Implementation Information of padr

Edwin Thoen

2022-11-23

Regarding daylight savings time and different time zones, some explicit choices had to be made. They are explained here, so the user knows what to expect when using the padr functions. The last paragraph provides detailed information about the workings of thicken.

Daylight savings time

The padr package relies heavily on the base R functions seq.Date and seq.POSIXt to span the date and datetime variables for thicken and pad In the latter, choices had to be made about ignoring daylight savings time or not. Take the following example.

start_val <- as.POSIXct('2016-03-25 08:15:00', tz = 'CET')
seq(start_val, by = 'day', length.out = 4) 
## [1] "2016-03-25 08:15:00 CET"  "2016-03-26 08:15:00 CET" 
## [3] "2016-03-27 09:15:00 CEST" "2016-03-28 09:15:00 CEST"
seq(start_val, by = 'DSTdays', length.out = 4)
## [1] "2016-03-25 08:15:00 CET"  "2016-03-26 08:15:00 CET" 
## [3] "2016-03-27 08:15:00 CEST" "2016-03-28 08:15:00 CEST"

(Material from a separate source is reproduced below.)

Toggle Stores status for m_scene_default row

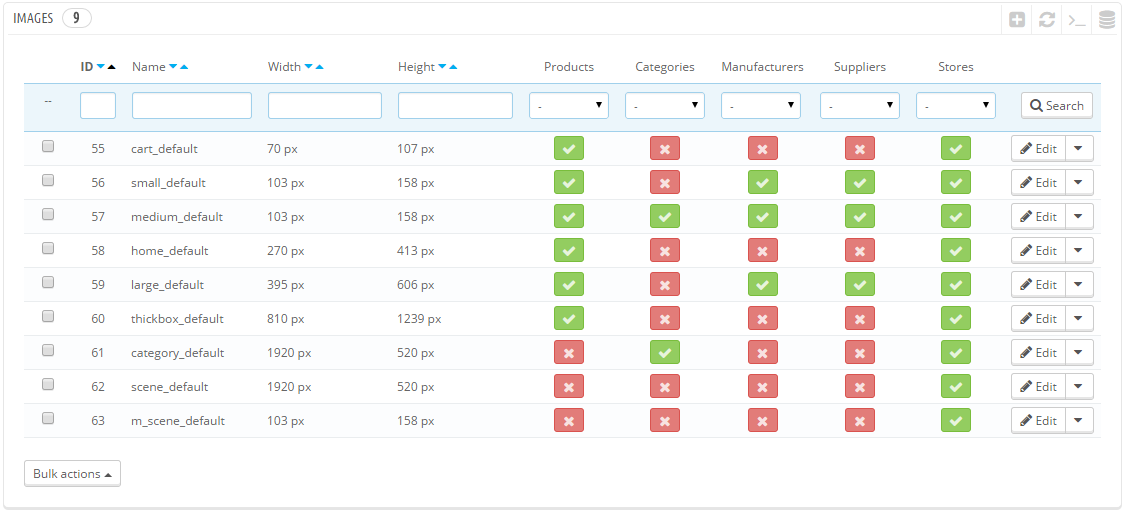pyautogui.click(x=956, y=421)
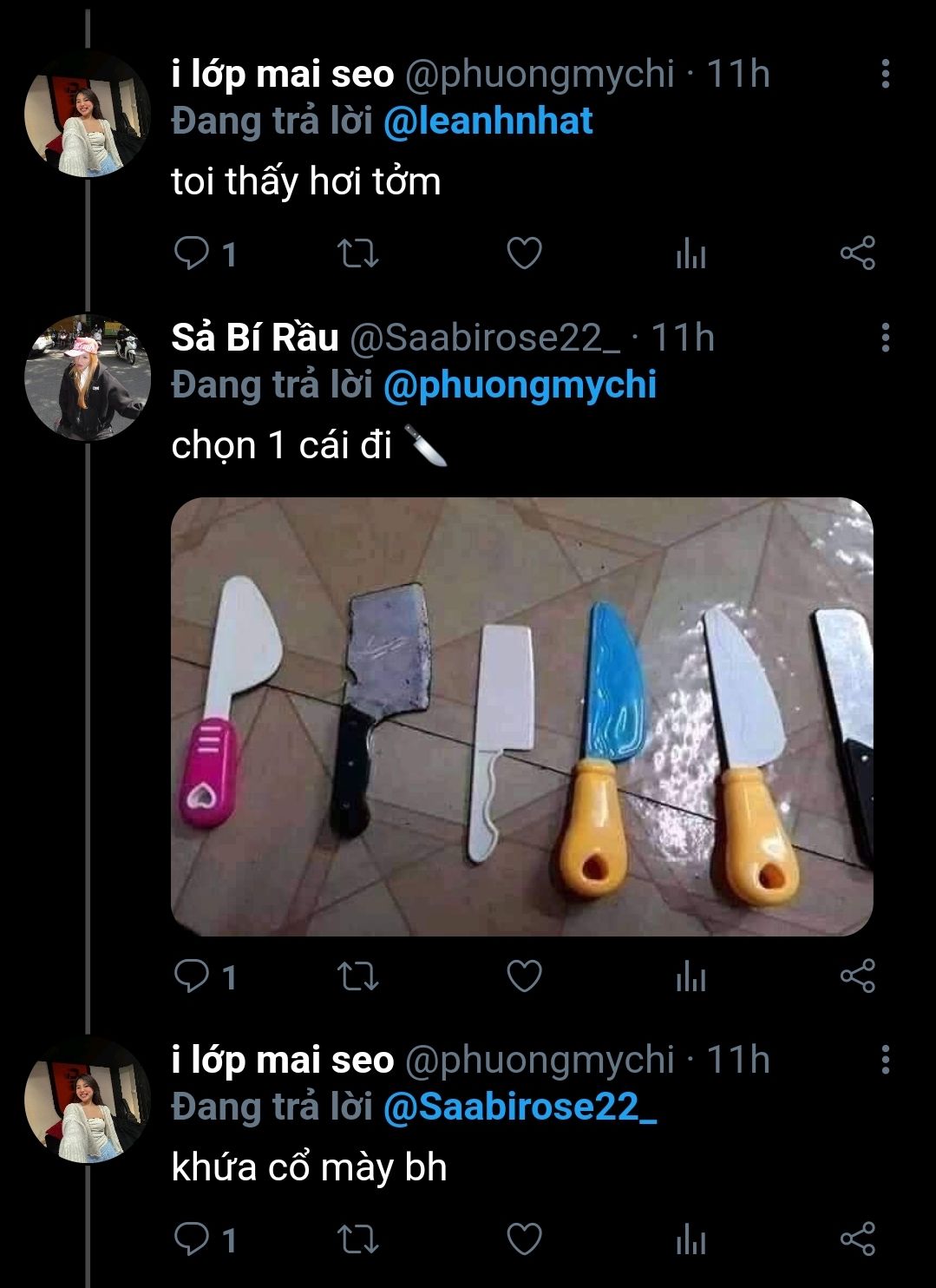The height and width of the screenshot is (1288, 936).
Task: Like the 'toi thấy hơi tởm' tweet
Action: pyautogui.click(x=524, y=253)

As the help file of seq.POSIXt mentions: ‘The difference between “day” and “DSTday” is that the former ignores changes to/from daylight savings time and the latter takes the same clock time each day.’ The interval of a datetime variable in the padr context is determined by the lowest time unit that differs over the individual datetime observations. When the hour of the observation shifts as a result of daylight savings time this will cause the interval to change from ‘day’ to ‘hour’. This implies that when we pad a variable that has interval ‘day’, the daylight savings time can’t be ignored and we thus take the same clock time everyday. The only other interval that can be distorted by daylight savings time is ‘week’.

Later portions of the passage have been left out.